Narins, Josh josh.narins at lehman.com
Fri Mar 8 06:26:42 PST 2002

That's why I liked the video episode of "For All Practical Purposes," even
if it 1. doesn't cover Approval Voting and 2. doesn't play favorites at all.

A white paper or book will be intimidating. We, ideally, would be trying to
motivate the populace to do it. Perhaps Frontline would do something, or any
PBS show, since those get national free airtime.

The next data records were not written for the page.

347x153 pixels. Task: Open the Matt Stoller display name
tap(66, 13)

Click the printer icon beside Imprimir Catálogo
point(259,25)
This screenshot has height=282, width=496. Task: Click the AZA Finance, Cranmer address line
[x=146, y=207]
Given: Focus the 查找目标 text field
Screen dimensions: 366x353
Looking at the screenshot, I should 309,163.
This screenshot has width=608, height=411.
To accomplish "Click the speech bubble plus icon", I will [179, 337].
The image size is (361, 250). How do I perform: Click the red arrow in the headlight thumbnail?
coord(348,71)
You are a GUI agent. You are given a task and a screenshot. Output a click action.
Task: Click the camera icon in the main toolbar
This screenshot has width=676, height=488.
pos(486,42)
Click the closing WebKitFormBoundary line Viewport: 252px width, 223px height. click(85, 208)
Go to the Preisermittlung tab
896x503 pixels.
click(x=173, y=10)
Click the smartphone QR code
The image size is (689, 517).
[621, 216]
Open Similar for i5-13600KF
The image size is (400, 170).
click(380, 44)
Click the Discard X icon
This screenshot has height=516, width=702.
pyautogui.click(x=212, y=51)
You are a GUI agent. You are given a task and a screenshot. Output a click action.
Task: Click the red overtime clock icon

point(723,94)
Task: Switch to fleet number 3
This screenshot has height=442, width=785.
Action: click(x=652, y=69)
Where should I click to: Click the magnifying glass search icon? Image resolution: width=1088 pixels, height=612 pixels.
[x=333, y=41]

By the way, when you said "small county" I read "small country." That seems
like an equally appealing idea :)

-----Original Message-----
From: Alex Small [mailto:asmall at physics.ucsb.edu]
Sent: Thursday, March 07, 2002 9:45 PM
To: election-methods-list at eskimo.com
Subject: [EM] Re: IRV wins big in SF and Vermont

I must have missed the original post in the thread, but all I've seen is
reaction to it.  I get the digest version, but I frequently read
groups.yahoo.com/group/election-methods-list, and I've seen replies to my
posts appear before my posts.

Those of us who conclude that Approval Voting is far superior to IRV need
to act.  I have a few ideas:

1) I know of a Libertarian candidate for Sec. of State in Indiana (Paul
Hager, www.hager2002.org) who is running on an AV platform, but who knows
if he really stands a chance?

If we could identify some serious candidates who support AV, maybe we could
have a pledge drive/fundraiser for them.  Call it $2002 for 2002, or
something.  Nobody pays unless we get enough pledges to make a substantial
donation (why spend our $ unless we can make a real impact?).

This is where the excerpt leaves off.